Claude Duval was born in Normandy in 1643. Aged 14 he moved to Paris looking for work, before coming to England in 1660. He quickly gained a taste for drinking, gambling and womanising, and in order to finance these habits he turned to highway robbery.

Black Boy Public House, about 1905
Black Boy Public House, about 1905
 

Although a notorious highwayman, Duval also gained a reputation for gallantry. In his most famous exploit, he held up a lady's coach, knowing that there was £400 on board. He took only £100, allowing the lady to keep the rest on condition that she danced a coranto with him on the heath.

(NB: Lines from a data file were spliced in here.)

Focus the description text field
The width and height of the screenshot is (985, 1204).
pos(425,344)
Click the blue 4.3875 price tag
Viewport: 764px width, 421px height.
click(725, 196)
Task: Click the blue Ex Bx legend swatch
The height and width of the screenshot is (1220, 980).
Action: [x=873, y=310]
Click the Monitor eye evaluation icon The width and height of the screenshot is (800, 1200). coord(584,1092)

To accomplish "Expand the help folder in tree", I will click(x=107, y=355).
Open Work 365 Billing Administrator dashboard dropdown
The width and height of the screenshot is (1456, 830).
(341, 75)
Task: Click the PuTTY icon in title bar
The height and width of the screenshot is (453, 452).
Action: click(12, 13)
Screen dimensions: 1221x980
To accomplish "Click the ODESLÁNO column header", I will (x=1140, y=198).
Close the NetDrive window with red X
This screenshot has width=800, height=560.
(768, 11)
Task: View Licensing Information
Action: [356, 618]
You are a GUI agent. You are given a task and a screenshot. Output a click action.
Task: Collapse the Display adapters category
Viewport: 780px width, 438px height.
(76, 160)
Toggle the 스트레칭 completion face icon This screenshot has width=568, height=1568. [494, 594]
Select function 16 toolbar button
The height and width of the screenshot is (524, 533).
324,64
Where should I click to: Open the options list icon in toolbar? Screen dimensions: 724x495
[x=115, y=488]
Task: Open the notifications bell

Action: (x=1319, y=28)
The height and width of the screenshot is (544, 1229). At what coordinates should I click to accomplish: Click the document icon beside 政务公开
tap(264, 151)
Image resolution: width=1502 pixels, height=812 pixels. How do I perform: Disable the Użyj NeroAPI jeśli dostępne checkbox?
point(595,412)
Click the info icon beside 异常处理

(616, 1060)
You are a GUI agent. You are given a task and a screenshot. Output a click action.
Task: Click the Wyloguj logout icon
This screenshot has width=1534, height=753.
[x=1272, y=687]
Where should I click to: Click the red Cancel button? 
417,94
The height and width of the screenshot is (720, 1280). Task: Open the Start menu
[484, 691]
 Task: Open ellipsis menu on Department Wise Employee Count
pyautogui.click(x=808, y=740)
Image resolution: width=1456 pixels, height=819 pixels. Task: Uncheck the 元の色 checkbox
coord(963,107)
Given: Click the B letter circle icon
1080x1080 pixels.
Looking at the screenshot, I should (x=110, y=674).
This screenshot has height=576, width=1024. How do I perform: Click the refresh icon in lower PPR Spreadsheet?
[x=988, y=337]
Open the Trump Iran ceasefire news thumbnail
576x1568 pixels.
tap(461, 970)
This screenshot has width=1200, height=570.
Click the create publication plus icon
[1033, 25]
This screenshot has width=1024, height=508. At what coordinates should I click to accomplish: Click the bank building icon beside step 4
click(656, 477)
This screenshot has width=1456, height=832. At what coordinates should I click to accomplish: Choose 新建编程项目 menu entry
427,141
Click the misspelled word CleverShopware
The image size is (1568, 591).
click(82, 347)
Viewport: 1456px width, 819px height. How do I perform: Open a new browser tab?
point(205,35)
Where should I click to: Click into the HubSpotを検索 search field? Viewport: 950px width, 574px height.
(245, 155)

Not all stories, though, show him in such a positive light. On another occasion he held up a lady's coach, stealing everything including a silver baby's bottle, only returning it when forced to do so by an accomplice.

Duval was arrested while drunk in a London pub, and taken to Newgate Prison. It is said that many women of high standing pleaded for his pardon, but to no avail - he was hanged at Tyburn in 1670, aged only 26. He is buried in Covent Garden Church, under a stone bearing the following epitaph:

"Here lies Du Vall; reader, if male thou art,
Look to thy purse; if female, to thy heart.
Much havoc hath he made of both; for all
Men he made stand, and women he made fall."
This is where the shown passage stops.